**THE PROBLEM:** Every line below between the line holding "This screenshot has width=380, height=656." and the line holding "Go back with browser back arrow", inclusive, should be repeated exactly, and all other lines omitted.

+++ TASK MATERIAL

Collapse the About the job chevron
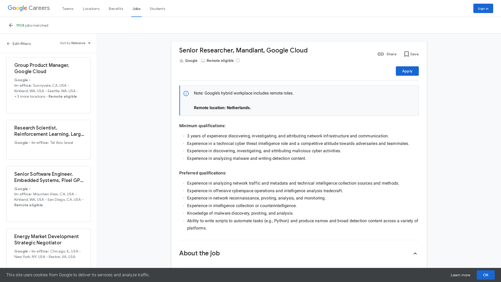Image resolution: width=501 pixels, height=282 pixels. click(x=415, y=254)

++++++
+++ TASK MATERIAL

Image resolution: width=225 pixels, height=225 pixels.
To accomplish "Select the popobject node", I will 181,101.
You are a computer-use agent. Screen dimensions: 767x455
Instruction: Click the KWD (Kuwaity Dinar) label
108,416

++++++
+++ TASK MATERIAL

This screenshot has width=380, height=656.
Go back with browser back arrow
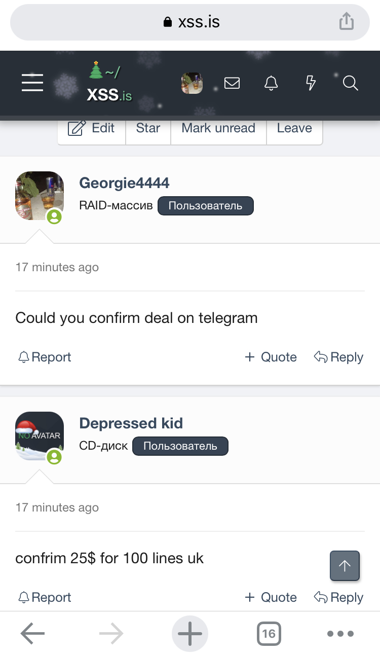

++++++

**SOLUTION FOR THIS EXERCISE:**
This screenshot has width=380, height=656.
Go back with browser back arrow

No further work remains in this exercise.